_Extracted text_
--- Start ---

In fact, the show felt like a straightforward win after many tricky years. Plenty of moments landed brilliantly, both in the room and with TV audiences around the world. Whether the Oscars can become a ratings juggernaut again is doubtful, but more nights like this will give it a fighting chance. Here’s what we loved about the night – and a couple of things we didn’t.

1. Ryan Gosling’s Kenergy

Baby Goose was arguably the night’s MVP, the Oppenheimer crew aside. Few have combined loosey-goosey charm with A-list charisma like Gosling since prime Brad Pitt – and the Barbie star is multiples funnier. The Oscars organisers – and ABC camera crews – leant into those qualities at regular intervals. An entertainingly catty Barbie vs Oppenheimer on-stage exchange with Emily Blunt served as a precursor for the night’s grandstand moment: a rendition of ‘I’m Just Ken’ that riffed on Gentlemen Prefers Blondes’ ‘Diamonds Are a Girl's Best Friend’ sequence and ended with Slash, Mark Ronson and about 300 Kens on stage and most of the audience cutting loose. Magnificent doesn’t cover it. 

2. Emma Stone’s sudden sprint 

The closest the night came to a shock was Lily Gladstone missing out on Best Actress for Killers of the Flower Moon. Leaving aside the rights and wrongs of that one – and we’re in the ‘wrong’ camp – Emma Stone’s livewire turn in Poor Things was still a worthy winner. Her livewire turn at Oscars night was plenty entertaining too. Stone was having a ball throughout, none more so than when she was caught mouthing something less than flattering about Kimmel after he took a shot at Poor Things and when she made a Ralph-Fiennes-in-Grand-Budapest-Hotel-style dash back to her seat to see the movie win another award. She brought the kind of chaos energy the Oscars have been missing since Jennifer Lawrence’s last nomination.

3. Jonathan Glazer’s plea for peace

This gathering of designer-clad millionaires celebrating themselves starts from a place of looking insular and self-congratulatory and has to work to escape those perceptions. A few rousing, socially-conscious speeches tackling bigger, thornier issues go a long way to helping with that. Enter Jonathan Glazer, who accepted the Best International Film Oscar by drawing a direct thread between The Zone of Interest and the current occupation of Gaza by Israel. It was a subject no one else dared approach – aside from the pro-Palestine protest that threatened to hold up the ceremony outside – and that it came from a Jewish filmmaker who’d just made one of the definitive movies about the Holocaust made it all the more powerful.

4. The surprise Twins reunion 

Danny DeVito and Arnold Schwarzenegger were reunited for the, erm, 36th (?) anniversary of ’80s comedy Twins. Quickly, though, it turned into a get-together of villains from the Tim Burton Batman movies, especially when they clocked the Dark Knight himself, Michael Keaton, in the audience. The look on Keaton’s face was of a man thinking of dusting off his Batarang.

--- End ---

_The request_
Please list the numbered headings of the Oscars piece above, in the order they appear.

_Data excerpt_
--- Start ---

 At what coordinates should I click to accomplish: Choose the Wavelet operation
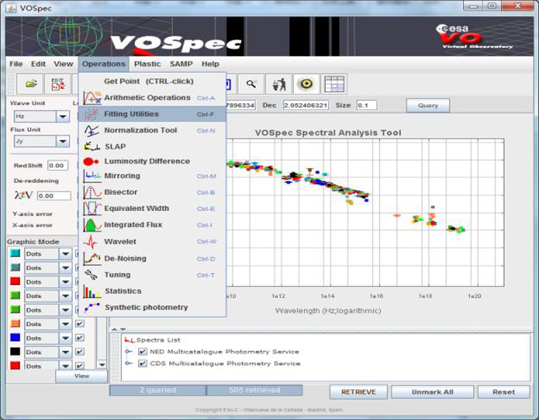coord(120,242)
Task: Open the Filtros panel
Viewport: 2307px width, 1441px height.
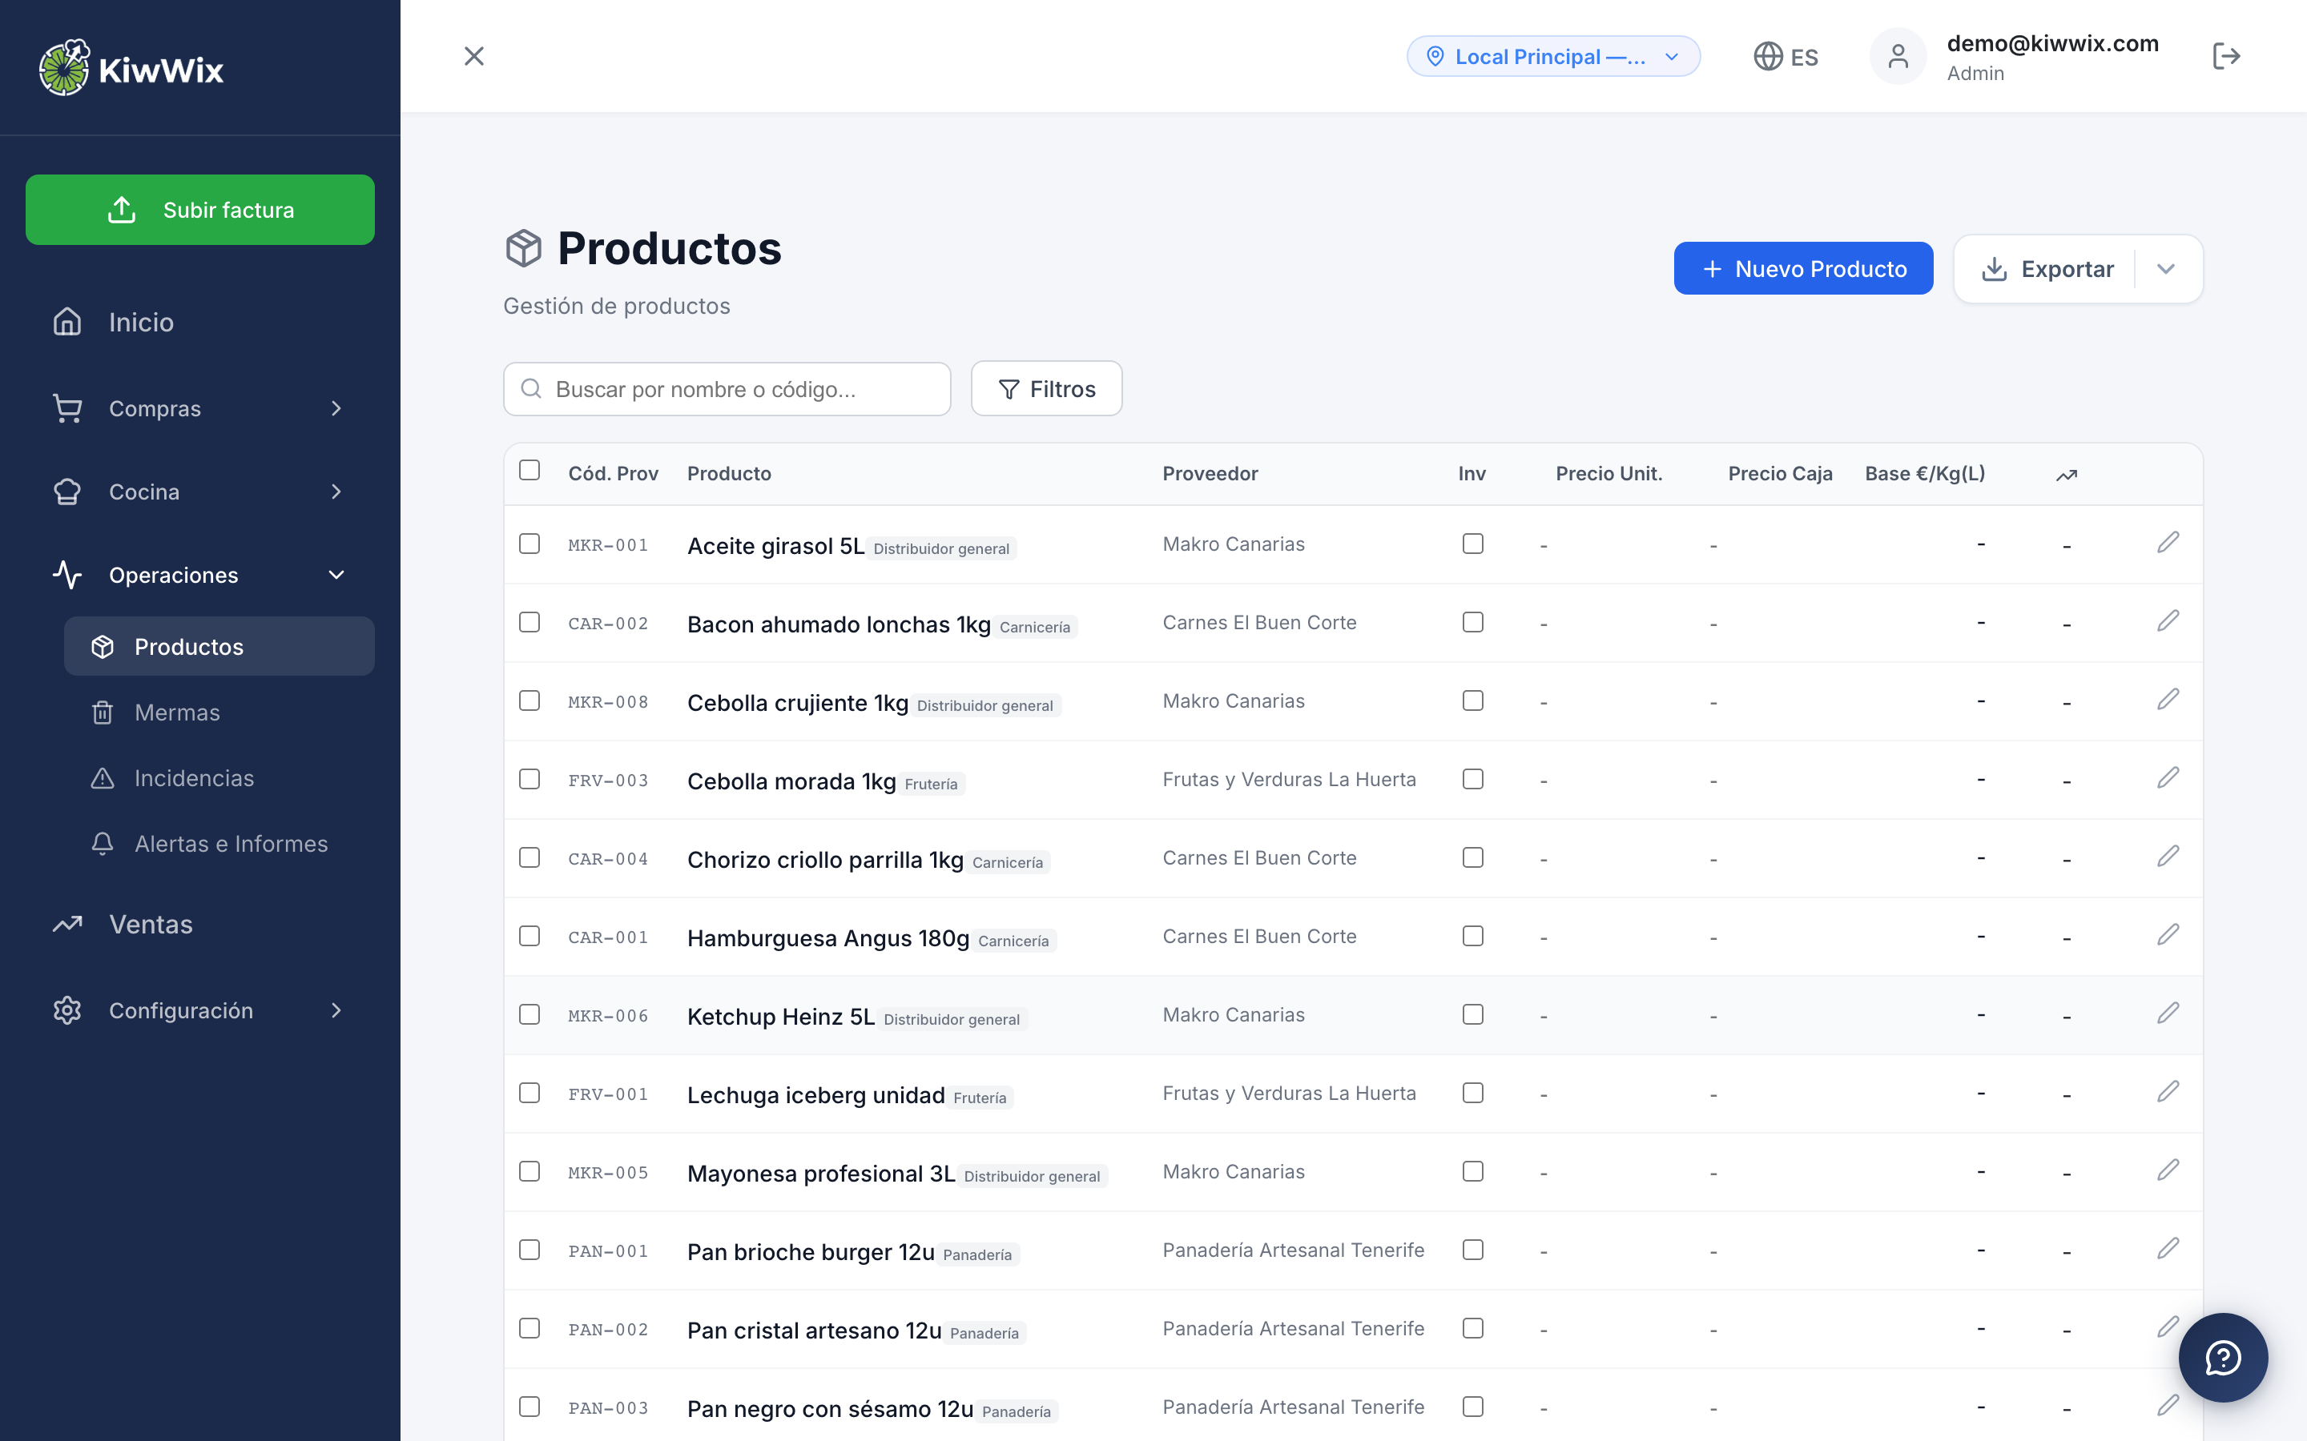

--- End ---

_Task result_
1. Ryan Gosling’s Kenergy
2. Emma Stone’s sudden sprint
3. Jonathan Glazer’s plea for peace
4. The surprise Twins reunion